---- TEKS KUTIPAN

Rancangan Undang-Undang Republik Indonesia tentang Cipta Kerja/Bab IV

Rancangan Undang-Undang Cipta Kerja yang digunakan di laman ini adalah versi draf final 812 halaman, yang pertama kali beredar pada 12 Oktober 2020.
Untuk menampilkan seluruh batang tubuh dalam satu laman, lihat /Batang Tubuh.

Karya ini berada pada domain publik di Indonesia, karena tidak dilindungi hak cipta berdasarkan Pasal 42 Undang-Undang Nomor 28 Tahun 2014 tentang Hak Cipta.

Tidak ada Hak Cipta atas:

  1. hasil rapat terbuka lembaga-lembaga Negara;
  2. peraturan perundang-undangan;
  3. pidato kenegaraan atau pidato pejabat Pemerintah;
  4. putusan pengadilan atau penetapan hakim; atau
  5. kitab suci atau simbol keagamaan.

Karena merupakan dokumen resmi pemerintahan, karya ini juga berada pada domain publik di Amerika Serikat.

 


BAB IV
KETENAGAKERJAAN


Bagian Kesatu
Umum


Pasal 80
Dalam rangka penguatan perlindungan kepada tenaga kerja dan meningkatkan peran dan kesejahteraan pekerja/buruh dalam mendukung ekosistem investasi, Undang-Undang ini mengubah, menghapus, atau menetapkan pengaturan baru beberapa ketentuan yang diatur dalam:
  1. Undang-Undang Nomor 13 Tahun 2003 tentang Ketenagakerjaan (Lembaran Negara Republik Indonesia Tahun 2003 Nomor 39, Tambahan Lembaran Negara Republik Indonesia 4279);
  2. Undang-Undang Nomor 40 Tahun 2004 tentang Sistem Jaminan Sosial Nasional (Lembaran Negara Republik Indonesia Tahun 2004 Nomor 150, Tambahan Lembaran Negara Republik Indonesia 4456);
  3. Undang-Undang Nomor 24 Tahun 2011 tentang Badan Penyelenggara Jaminan Sosial (Lembaran Negara Republik Indonesia Tahun 2011 Nomor 116, Tambahan Lembaran Negara Republik Indonesia 5256); dan
  4. Undang-Undang Nomor 18 Tahun 2017 tentang Pelindungan Pekerja Migran Indonesia (Lembaran Negara Republik Indonesia Tahun 2017 Nomor 242, Tambahan Lembaran Negara Republik Indonesia 6141).

--------

*PERMINTAAN TUGAS 1*: Ringkas paragraf dari teks RUU Cipta Kerja yang diawali "Rancangan Undang-Undang Cipta Kerja yang digunakan di laman ini" menjadi satu kalimat pendek. Pertahankan fakta utamanya.
*PERMINTAAN TUGAS 2*: Ketik ulang bagian teks RUU Cipta Kerja antara "Rancangan Undang-Undang Cipta" dan "tentang Hak Cipta.", termasuk kedua bagian itu, tanpa mengubah apa pun.

---- DATA TERCATAT

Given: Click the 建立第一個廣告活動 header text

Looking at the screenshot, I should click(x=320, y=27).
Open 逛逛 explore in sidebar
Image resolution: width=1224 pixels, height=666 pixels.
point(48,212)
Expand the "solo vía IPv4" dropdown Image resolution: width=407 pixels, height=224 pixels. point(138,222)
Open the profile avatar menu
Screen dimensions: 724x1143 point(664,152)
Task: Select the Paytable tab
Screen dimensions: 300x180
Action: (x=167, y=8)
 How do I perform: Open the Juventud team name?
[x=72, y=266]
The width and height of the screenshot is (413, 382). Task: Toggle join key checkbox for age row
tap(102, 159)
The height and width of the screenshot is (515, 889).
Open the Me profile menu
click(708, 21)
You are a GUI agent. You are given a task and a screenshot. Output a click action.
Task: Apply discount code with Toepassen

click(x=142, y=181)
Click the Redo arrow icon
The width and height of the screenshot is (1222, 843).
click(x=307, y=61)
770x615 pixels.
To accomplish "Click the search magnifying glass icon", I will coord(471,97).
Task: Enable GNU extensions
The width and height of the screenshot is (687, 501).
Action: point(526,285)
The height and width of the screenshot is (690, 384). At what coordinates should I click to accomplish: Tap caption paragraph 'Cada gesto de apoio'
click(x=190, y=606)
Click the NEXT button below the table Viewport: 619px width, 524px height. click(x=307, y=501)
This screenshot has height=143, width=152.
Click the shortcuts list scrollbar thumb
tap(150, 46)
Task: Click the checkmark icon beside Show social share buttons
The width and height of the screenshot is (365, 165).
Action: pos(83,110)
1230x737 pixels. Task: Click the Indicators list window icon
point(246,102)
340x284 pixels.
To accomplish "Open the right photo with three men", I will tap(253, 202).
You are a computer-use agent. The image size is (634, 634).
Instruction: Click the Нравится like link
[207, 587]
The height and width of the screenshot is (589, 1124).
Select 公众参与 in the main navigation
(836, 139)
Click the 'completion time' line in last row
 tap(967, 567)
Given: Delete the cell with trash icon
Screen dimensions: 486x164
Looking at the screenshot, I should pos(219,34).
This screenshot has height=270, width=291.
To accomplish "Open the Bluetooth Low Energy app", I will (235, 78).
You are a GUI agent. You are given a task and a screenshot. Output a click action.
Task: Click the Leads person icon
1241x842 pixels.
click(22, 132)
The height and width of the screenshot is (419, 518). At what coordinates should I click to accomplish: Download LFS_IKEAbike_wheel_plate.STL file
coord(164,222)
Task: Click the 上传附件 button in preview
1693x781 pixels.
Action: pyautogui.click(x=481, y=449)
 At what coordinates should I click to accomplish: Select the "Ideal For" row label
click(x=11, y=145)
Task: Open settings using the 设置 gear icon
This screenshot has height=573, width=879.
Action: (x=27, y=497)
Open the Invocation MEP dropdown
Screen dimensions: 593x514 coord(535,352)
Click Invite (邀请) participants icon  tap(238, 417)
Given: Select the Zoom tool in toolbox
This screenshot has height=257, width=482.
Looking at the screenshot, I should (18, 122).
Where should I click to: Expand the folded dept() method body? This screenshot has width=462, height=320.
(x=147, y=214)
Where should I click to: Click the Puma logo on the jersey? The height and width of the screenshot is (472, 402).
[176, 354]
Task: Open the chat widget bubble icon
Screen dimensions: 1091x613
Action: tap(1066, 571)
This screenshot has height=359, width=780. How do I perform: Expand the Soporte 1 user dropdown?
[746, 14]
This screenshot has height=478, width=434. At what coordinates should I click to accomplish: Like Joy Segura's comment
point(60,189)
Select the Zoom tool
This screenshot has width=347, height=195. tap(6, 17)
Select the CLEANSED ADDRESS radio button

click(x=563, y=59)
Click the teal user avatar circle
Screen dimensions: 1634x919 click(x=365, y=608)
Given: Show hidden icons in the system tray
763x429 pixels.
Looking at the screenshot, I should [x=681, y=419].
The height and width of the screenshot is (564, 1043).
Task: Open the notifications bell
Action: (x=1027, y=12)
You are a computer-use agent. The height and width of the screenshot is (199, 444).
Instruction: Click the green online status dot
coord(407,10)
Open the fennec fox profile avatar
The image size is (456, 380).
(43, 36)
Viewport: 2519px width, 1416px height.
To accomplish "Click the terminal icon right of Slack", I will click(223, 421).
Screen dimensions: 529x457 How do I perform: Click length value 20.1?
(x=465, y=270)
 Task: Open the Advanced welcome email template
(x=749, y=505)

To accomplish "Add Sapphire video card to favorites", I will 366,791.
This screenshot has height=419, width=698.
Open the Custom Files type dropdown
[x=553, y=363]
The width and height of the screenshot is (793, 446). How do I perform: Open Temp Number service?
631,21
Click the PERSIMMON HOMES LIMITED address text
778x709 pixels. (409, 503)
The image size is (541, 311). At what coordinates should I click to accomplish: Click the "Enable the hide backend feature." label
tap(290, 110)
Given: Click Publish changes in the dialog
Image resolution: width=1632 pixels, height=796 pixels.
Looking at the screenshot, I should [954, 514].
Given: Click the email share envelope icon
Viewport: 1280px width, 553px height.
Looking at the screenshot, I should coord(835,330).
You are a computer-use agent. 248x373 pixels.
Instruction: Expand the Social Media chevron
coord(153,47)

--------

*PENYELESAIAN MASALAH 1*: Laman ini memakai draf final RUU Cipta Kerja setebal 812 halaman yang mulai beredar pada 12 Oktober 2020.

*PENYELESAIAN MASALAH 2*:
Rancangan Undang-Undang Cipta Kerja yang digunakan di laman ini adalah versi draf final 812 halaman, yang pertama kali beredar pada 12 Oktober 2020.
Untuk menampilkan seluruh batang tubuh dalam satu laman, lihat /Batang Tubuh.

Karya ini berada pada domain publik di Indonesia, karena tidak dilindungi hak cipta berdasarkan Pasal 42 Undang-Undang Nomor 28 Tahun 2014 tentang Hak Cipta.